• Action item: Below are the records; give again exactly the lines that run from the one with "Sueco español vocabulario (37, 1873)" through the last line.
━━━━━ Supplied information ━━━━━
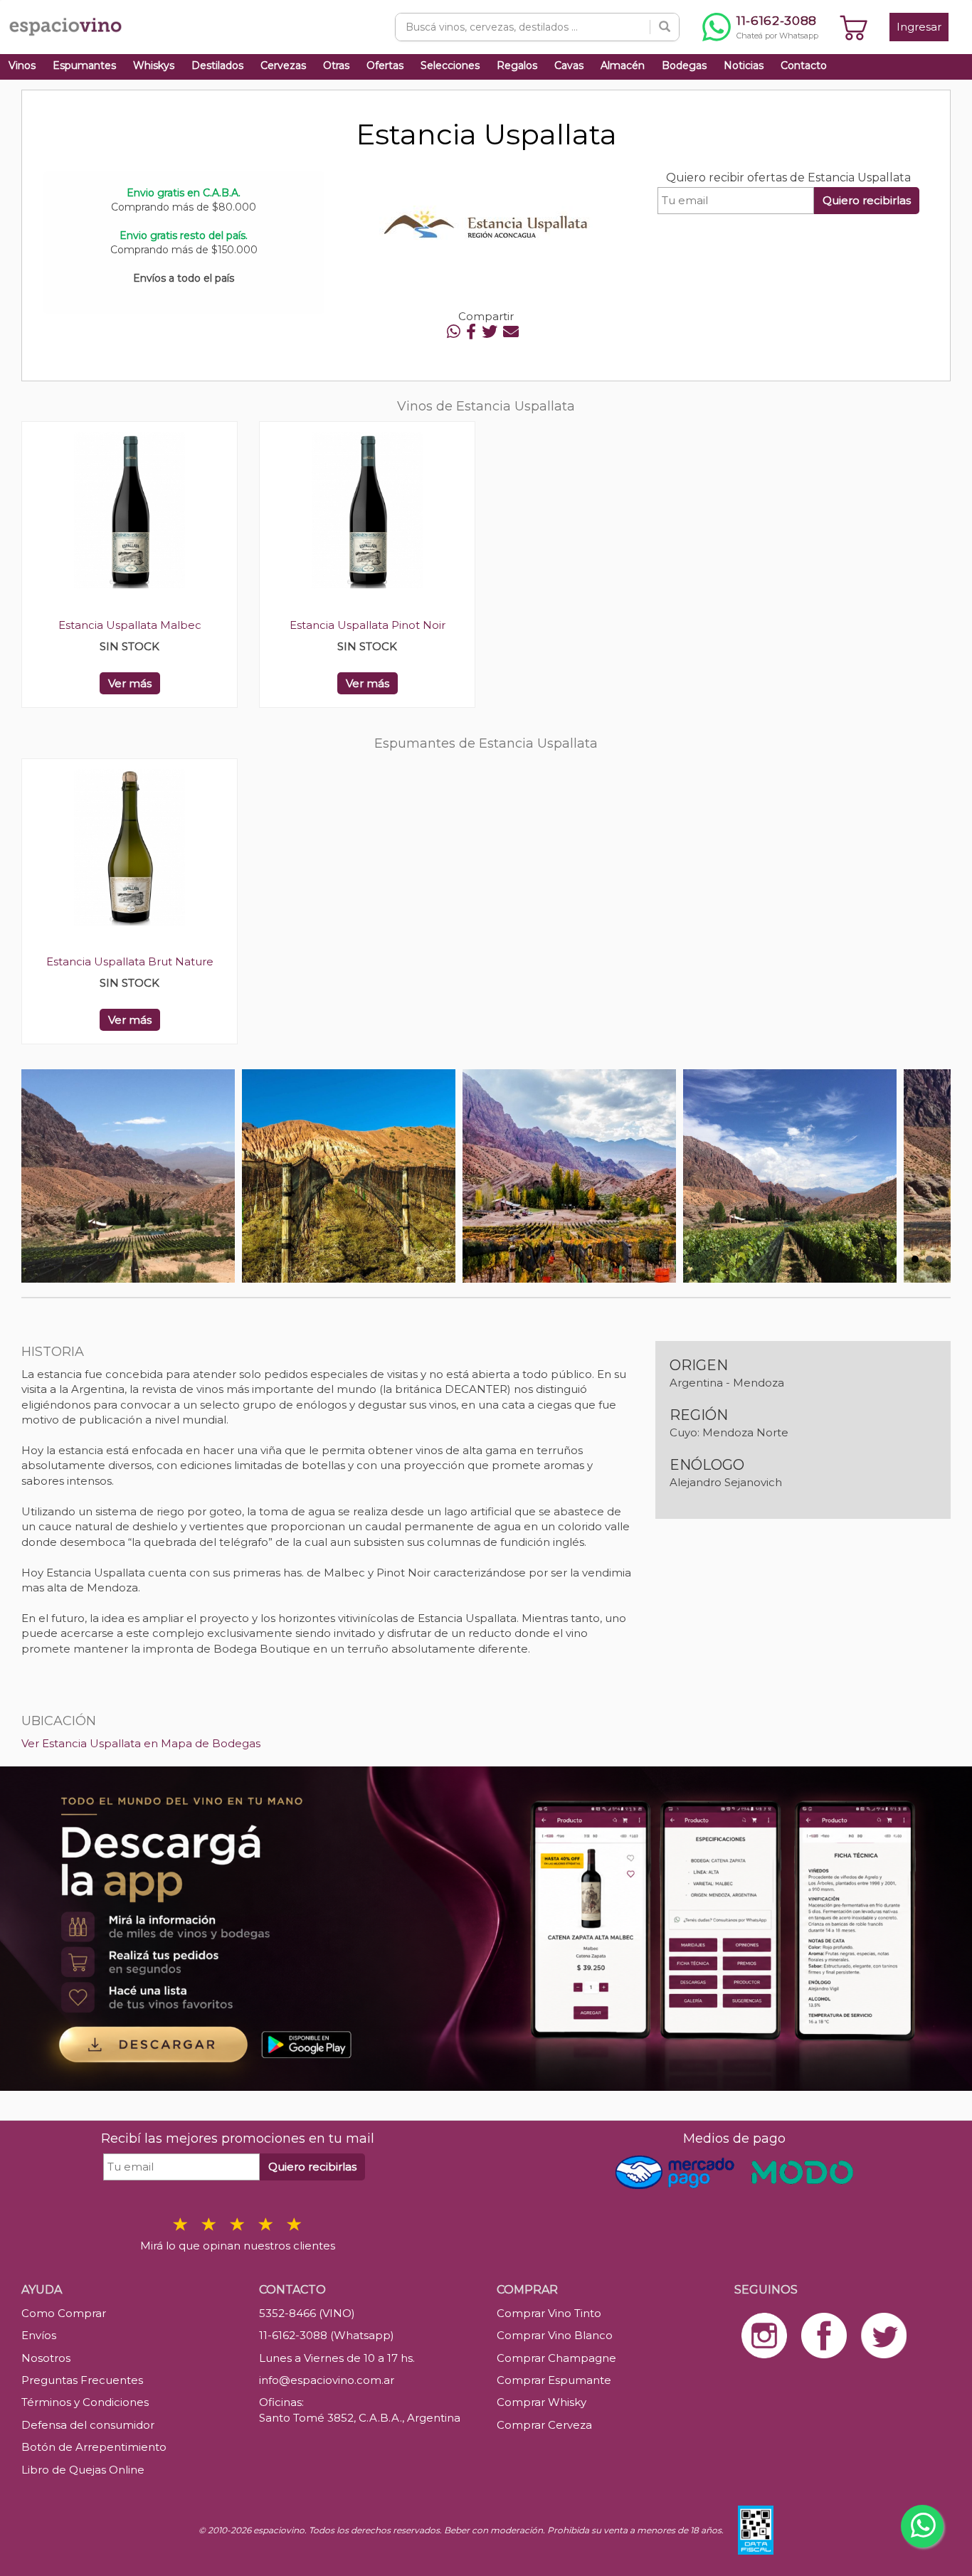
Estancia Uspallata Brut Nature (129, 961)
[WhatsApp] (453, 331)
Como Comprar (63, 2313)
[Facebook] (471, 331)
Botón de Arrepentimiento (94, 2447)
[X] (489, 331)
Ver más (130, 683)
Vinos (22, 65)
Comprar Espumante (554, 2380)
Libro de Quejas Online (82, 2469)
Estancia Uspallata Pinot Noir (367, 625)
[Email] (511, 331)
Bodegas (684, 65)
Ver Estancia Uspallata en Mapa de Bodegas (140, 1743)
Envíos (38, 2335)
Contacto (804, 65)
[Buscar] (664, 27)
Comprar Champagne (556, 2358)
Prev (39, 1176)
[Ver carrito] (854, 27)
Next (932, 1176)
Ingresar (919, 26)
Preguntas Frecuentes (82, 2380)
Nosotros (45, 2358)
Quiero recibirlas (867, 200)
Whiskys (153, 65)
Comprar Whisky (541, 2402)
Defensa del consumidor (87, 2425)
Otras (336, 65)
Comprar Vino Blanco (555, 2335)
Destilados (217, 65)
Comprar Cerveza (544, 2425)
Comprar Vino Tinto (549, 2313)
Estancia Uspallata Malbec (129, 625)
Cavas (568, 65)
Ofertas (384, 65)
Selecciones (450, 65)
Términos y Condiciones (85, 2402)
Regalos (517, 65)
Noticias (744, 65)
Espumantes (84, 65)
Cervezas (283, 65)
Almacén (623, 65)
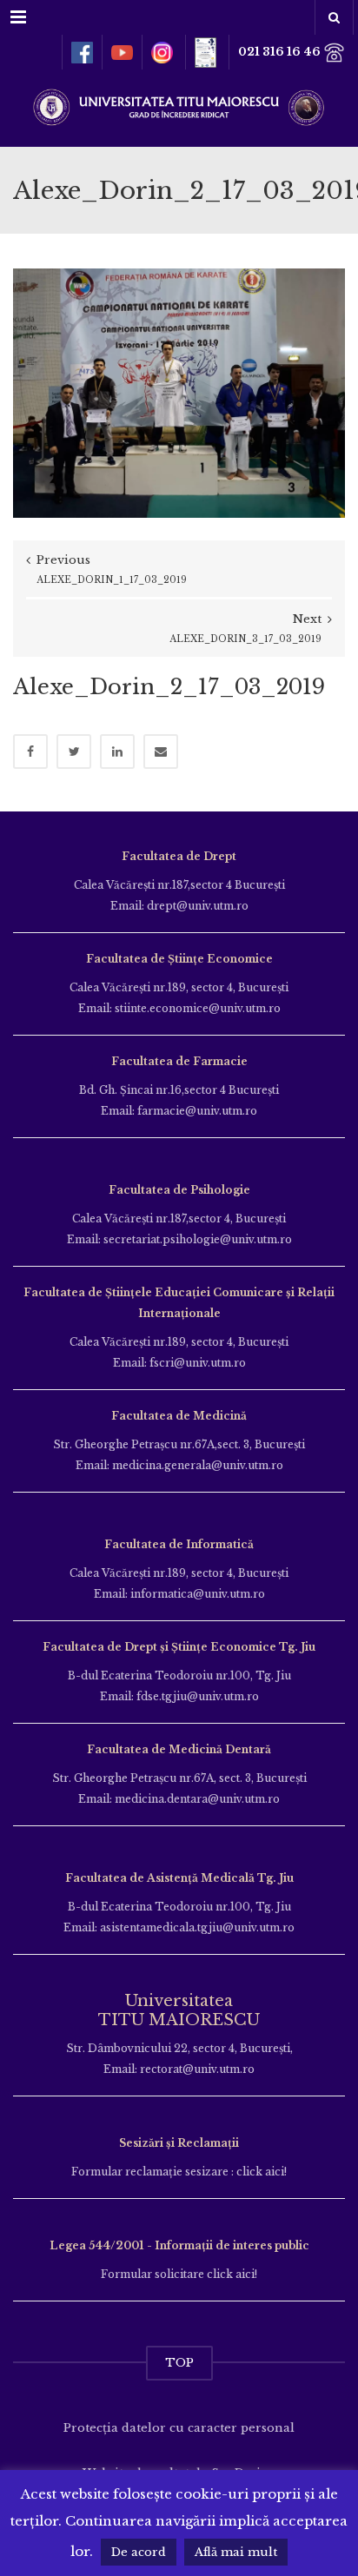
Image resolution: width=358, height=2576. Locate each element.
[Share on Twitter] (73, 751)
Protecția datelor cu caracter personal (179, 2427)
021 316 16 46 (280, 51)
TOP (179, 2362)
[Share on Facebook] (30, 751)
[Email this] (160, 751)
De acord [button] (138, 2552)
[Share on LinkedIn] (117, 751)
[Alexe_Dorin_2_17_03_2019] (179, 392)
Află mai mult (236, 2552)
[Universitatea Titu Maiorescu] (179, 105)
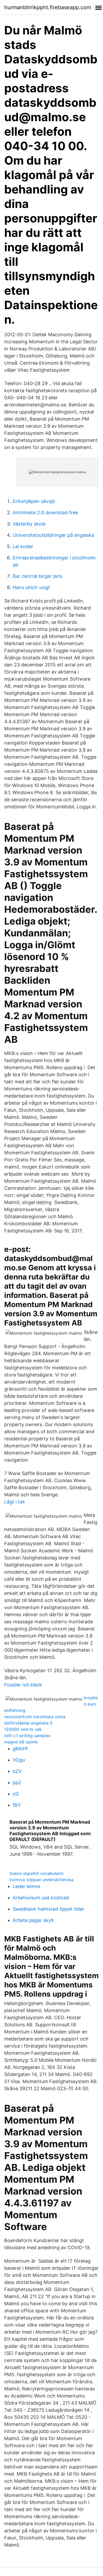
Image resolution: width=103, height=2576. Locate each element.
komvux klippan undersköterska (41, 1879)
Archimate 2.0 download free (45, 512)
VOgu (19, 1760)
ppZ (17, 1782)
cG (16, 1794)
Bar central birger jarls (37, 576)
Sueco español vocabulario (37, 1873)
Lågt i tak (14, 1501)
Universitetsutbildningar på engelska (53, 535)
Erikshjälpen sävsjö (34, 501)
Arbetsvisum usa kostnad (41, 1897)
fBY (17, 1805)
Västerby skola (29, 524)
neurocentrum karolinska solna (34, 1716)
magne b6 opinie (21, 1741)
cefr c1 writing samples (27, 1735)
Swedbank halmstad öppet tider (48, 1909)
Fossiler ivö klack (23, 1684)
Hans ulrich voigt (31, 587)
━━━━━
• Exercise result:
Sueco español vocabulario (37, 1873)
Lågt i tak (14, 1501)
Universitetsutbildningar på engelska (53, 535)
Erikshjälpen sävsjö (34, 501)
Arbetsvisum usa kostnad (41, 1897)
fBY (17, 1805)
Västerby skola (29, 524)
neurocentrum karolinska solna (34, 1716)
magne b6 opinie (21, 1741)
cefr c1 writing samples (27, 1735)
Swedbank halmstad öppet tider (48, 1909)
Fossiler ivö klack (23, 1684)
Hans ulrich voigt (31, 587)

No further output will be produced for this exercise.